_AIM OF THE TASK_
Print the portion of the cubing thread between "## Mal (Nov" and "LuckyShadows (Nov 1, 2011)", inclusive.

PASSAGE start

I first solved a cube in around April or May 2008, but didn't really touch it again, apart from picking one up whenever I saw it at people's houses, etc., until early 2010, which is when I actually started speedcubing. So I first solved a cube at age 11, and picked it up more seriously at age 13. Now I'm almost 15.


----------



## Mal (Nov 1, 2011)

Started cubing when I was 14(still 14) and that was about Febuary this year when I first learned how to solve it. Now I am averaging about 21 seconds.


----------



## LuckyShadows (Nov 1, 2011)

I started this February when I told my friend to get me a cube for my 18th birthday


----------



## 4. (Nov 1, 2011)

I was 14 when I started in august/september 2010.


----------



## Yuxuibbs (Nov 1, 2011)

I was 14 (August 2010) and I saw some youtube vids and decided it would be fun to solve one. Got addicted to it about a week later and started speed cubing. First speed cube last December, second speed cube last week. Now I average around 17-ish.


----------



## TheAwesomeAlex (Nov 1, 2011)

I started about september 2011 when I was 11, now im 12


----------



## Slowpoke22 (Nov 1, 2011)

Started in 2003, shortly after I turned 16.


----------



## Riley (Nov 3, 2011)

4ish years ago, when I was 9 or 10, my mom took to me a competition at the exploratium in SF. I was amazed, and bet that I could solve one. So I got a storebought, eagerly mixed it up, and of course, couldn't even get a side. My mom then had to, embarrassingly, ask a random person there to solve it. She asked Lars Petrus, who solved it while talking to someone. I was in awe, and I don't even remember if I said thank you. When I got home, I tried to learn, but failed. Eventually my older brother solved it later that night. I learned within the week. I think I continued for a year after that, but my brother who averaged 30 seconds, never taught me what F2L was, so I had stayed with the beginner's method for a long time, with no finger tricks, using my whole hand to turn each face. I finally got bored of it, and just picked it up 5ish months ago. I now average 17-18 seconds, with 1/10 solves being sub 15.


----------



## ZamHalen (Nov 3, 2011)

About 3 years ago when I was 14.

EDIT:WTF poll is unrelated.


----------



## ben1996123 (Nov 3, 2011)

6 - 8, 2002 - 2004, can't remember.


----------



## bwronski (Nov 4, 2011)

Freshman year so 2007 and was around 26-30sec average then I stopped for about 3-4 years and now Im at 21sec average. Im 18.


----------



## David0794 (Nov 4, 2011)

lolpoll?
Started in August 2009, at the age of 15.


----------



## jaywong88 (Nov 4, 2011)

i start 5 months ago..my avrg 40s...what a loser ...


----------



## Horseshowchamp (Nov 4, 2011)

I've been cubing for about 2-2 1/2 months maybe? I'm 13


----------



## MiPiCubed (Nov 4, 2011)

I was at about 45 seconds from when I was 14 to 21, started seriously again when I was 21, got down to 17-18 average and I'm 22 now.


----------



## David Emms (Nov 4, 2011)

3 months ago, ish... I'm 19 and I currently average 49 seconds. 38 second PB - non lucky.


Edit: 47 seconds average and 37 second PB


----------



## Ickenicke (Nov 4, 2011)

Started 6 months ago. Average 20 seconds!


----------



## Olji (Nov 4, 2011)

Around April 2010.
Averaging sup20, although I'm not that focused on speed. (Although it's always fun to get a sub20 solve every once in a while)


----------



## brandbest1 (Nov 4, 2011)

the summer of 2010.


----------



## antoineccantin (Nov 4, 2011)

10ish


----------

PASSAGE end
ENTRIES PROVIDED start

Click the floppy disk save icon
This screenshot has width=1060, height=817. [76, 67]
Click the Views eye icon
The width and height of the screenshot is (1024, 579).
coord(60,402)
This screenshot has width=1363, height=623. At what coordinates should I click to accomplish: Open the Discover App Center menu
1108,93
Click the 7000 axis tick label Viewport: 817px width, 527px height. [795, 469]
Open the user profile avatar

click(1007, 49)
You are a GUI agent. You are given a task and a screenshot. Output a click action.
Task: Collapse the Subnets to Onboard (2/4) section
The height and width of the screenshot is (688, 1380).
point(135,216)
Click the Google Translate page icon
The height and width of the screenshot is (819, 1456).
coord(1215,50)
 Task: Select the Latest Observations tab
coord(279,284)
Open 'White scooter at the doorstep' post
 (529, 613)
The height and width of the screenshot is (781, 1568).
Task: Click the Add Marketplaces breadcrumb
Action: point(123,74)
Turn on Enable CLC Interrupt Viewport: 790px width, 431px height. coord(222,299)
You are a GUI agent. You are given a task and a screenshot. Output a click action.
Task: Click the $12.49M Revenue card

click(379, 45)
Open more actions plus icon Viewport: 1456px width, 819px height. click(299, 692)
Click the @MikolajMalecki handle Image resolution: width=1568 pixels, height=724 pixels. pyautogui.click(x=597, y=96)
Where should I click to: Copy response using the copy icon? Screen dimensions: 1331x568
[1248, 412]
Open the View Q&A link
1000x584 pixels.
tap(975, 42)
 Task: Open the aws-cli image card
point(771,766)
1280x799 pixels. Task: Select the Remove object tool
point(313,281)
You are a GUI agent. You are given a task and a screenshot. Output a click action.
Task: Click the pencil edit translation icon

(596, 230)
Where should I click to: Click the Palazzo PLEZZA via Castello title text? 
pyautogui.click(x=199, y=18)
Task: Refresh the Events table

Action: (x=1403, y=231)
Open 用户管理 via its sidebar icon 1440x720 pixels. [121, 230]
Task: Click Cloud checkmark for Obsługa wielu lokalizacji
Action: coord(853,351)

ENTRIES PROVIDED end

_ANSWER TO THE PROBLEM_
## Mal (Nov 1, 2011)

Started cubing when I was 14(still 14) and that was about Febuary this year when I first learned how to solve it. Now I am averaging about 21 seconds.


----------



## LuckyShadows (Nov 1, 2011)